The tooth UR4 (14) has such a bizarre root canal anatomy that endodontic treatment would probably be impossible.

Re-root treatment

One problem which confronts the general dental practitioner is to decide whether an inadequate root treatment requires replacement (Fig. 14). The questions the operator should consider are given below.

  1. 1

    Is there any evidence that the old root filling has failed?

  • Symptoms from the tooth.

  • Radiolucent area is still present or has increased in size.

  • Presence of sinus tract.

  • Does the crown of the tooth need restoring?

  • Is there any obvious fault with the present root filling which could lead to failure?
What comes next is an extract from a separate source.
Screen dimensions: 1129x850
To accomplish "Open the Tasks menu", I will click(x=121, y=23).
Figure 14: Tooth UL4 (24) has previously been root treated (and obturated with silver points) but is symptomless.
figure 14

However, the tooth now requires a full crown restoration. A decision must be made as to whether the tooth should be re-treated before fitting the advanced restoration.
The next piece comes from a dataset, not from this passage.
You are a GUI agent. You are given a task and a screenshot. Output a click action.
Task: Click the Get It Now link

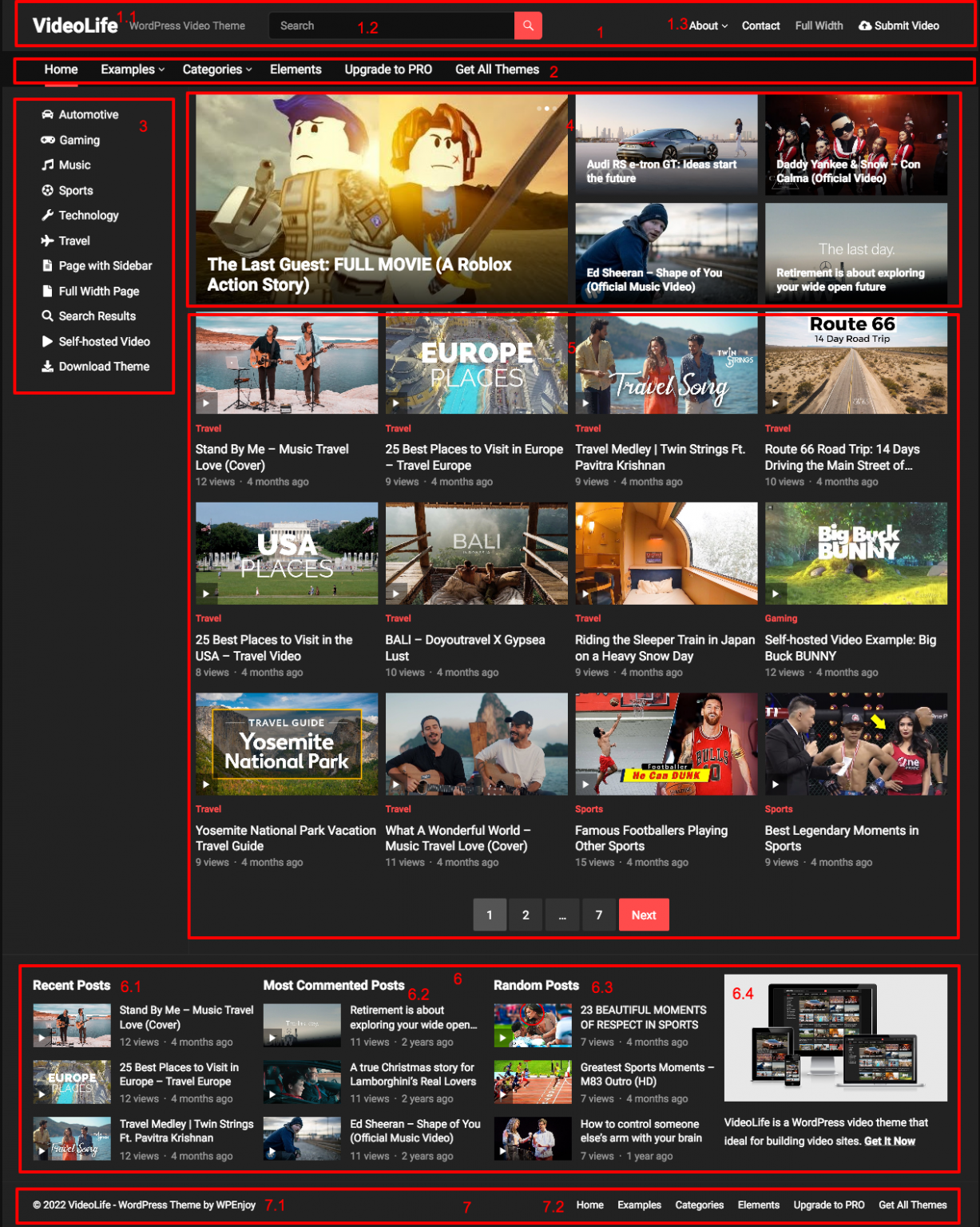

Practitioners should be particularly aware of the prognosis of root canal re-treatments. As a rule of thumb, taking the average of the surveys reported in the endodontic literature (see Part 12) suggests a prognosis of 90–95% for an initial root canal treatment of a tooth with no radiographic evidence of a periradicular lesion. When such a lesion is present prognosis will fall to around 80–85%, and the longer the lesion has been present the more established will be the infection, treatment (ie removal of that infection from the entire root canal system) will be more difficult and the prognosis significantly lower. The average reported prognosis for re-treatment of a failed root canal filling of a tooth with a periradicular lesion falls to about 65%.

The final decision by the operator on the treatment plan for a patient should be governed by the level of his/her own skill and knowledge. General dental practitioners cannot become experts in all fields of dentistry and should learn to be aware of their own limitations. The treatment plan proposed should be one which the operator is confident he/she can carry out to a high standard.